Les nouveaux censeurs
La cancel culture*, en français « culture de l’effacement ou de l’annulation », est un mouvement né en 2010 aux États-Unis qui consiste à dénoncer publiquement, en direct ou sur les réseaux sociaux, les actes, comportements ou propos de groupes ou d’institutions, des livres, des films, des célébrités ou de simples citoyens, susceptibles de « blesser » les minorités, pour es expulser de milieux professionnels ou pour exiger le retrait d’œuvres majeures telles que « Autant en emporte le vent » des plateformes de streaming, comme sur HBO Max. Tous les moyens sont bons : cyberharcèlement, lynchage médiatique, calomnie, procès…

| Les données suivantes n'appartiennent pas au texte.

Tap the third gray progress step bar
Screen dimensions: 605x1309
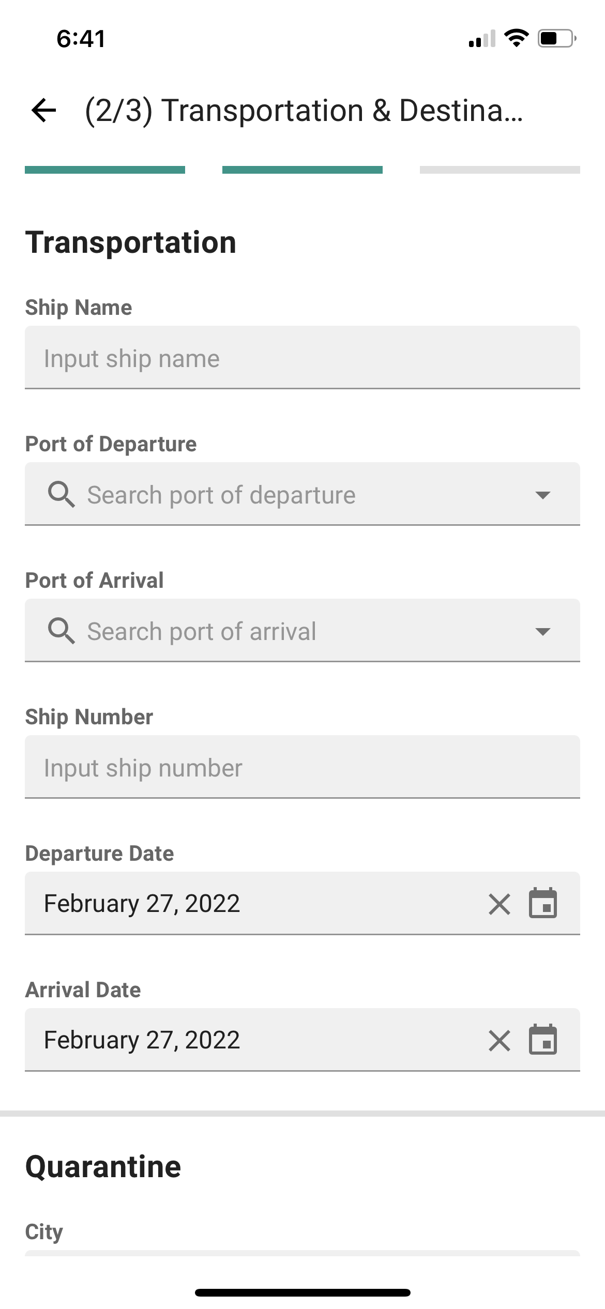(x=500, y=170)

À l’ère des réseaux sociaux, cette culture de la dénonciation et de l’humiliation publiques a trouvé une capacité de réplication illimitée. Il faut « annuler », supprimer la personne en altérant son image, en entravant son activité, en menaçant ses clients ou sponsors, jusqu’à ce qu’elle demande pardon, souvent en vain car elle est frappée d’une marque indélébile. « Calomniez, calomniez, il en restera toujours quelque chose », disait Francis Bacon. Sur son site, J.K. Rowling raconte : « J’ai reçu une avalanche de mails et de lettres, dont la grande majorité étaient reconnaissants et encourageants de la part de personnes empathiques et intelligentes. Certaines travaillant dans la dysphorie de genre et avec des personnes trans, sont très préoccupées par la façon dont ce concept sociopolitique influence la politique, la pratique médicale et la santé. Elles s’inquiètent des dangers pour les jeunes, les homosexuels, de l’érosion des droits des femmes et des filles et de ce climat de peur qui ne profite à personne, surtout pas aux jeunes trans ».
Une vague de folie
J.K. Rowling n’est pas la seule dans ce cas. Fin 2021, 200 universitaires britanniques accusés de « transphobie », avaient dénoncé dans le Sunday Times le harcèlement violent de militants «woke» et la passivité de leurs universités.
« Une vague de folie et d’intolérance submerge le monde occidental », constate Jean-François Braunstein, auteur de « La religion woke ». De leur côté, les Américains semblent n’avoir rien appris de la sombre période du maccarthysme, où des persécutions étaient menées dans les années 50 contre les individus soupçonnés d’être proches du communisme, dans les milieux intellectuels, artistiques et cinématographiques, détruisant à jamais des vies et des carrières. En 1941, dans une parabole prophétique sur la montée au pouvoir d’Hitler, l’écrivain Bertolt Brecht faisait dire à son personnage Arturo Ui
«puisque le peuple vote contre le gouvernement, il faut dissoudre le peuple». Un récent exemple est celui de l’enseignant juif en biologie, Bret Weinstein, forcé à la démission de l’université Evergreen (État de Washington) après avoir refusé d’observer une « journée d’exclusion des Blancs » par des étudiants woke. Mais peu importe à J.K. Rowling, femme richissime et écrivaine « la plus libre au monde », elle persiste et signe contre vents et marées. Ce qui fait d’autant plus enrager les woke. De nos jours, pour parler librement, il faut être riche, très riche.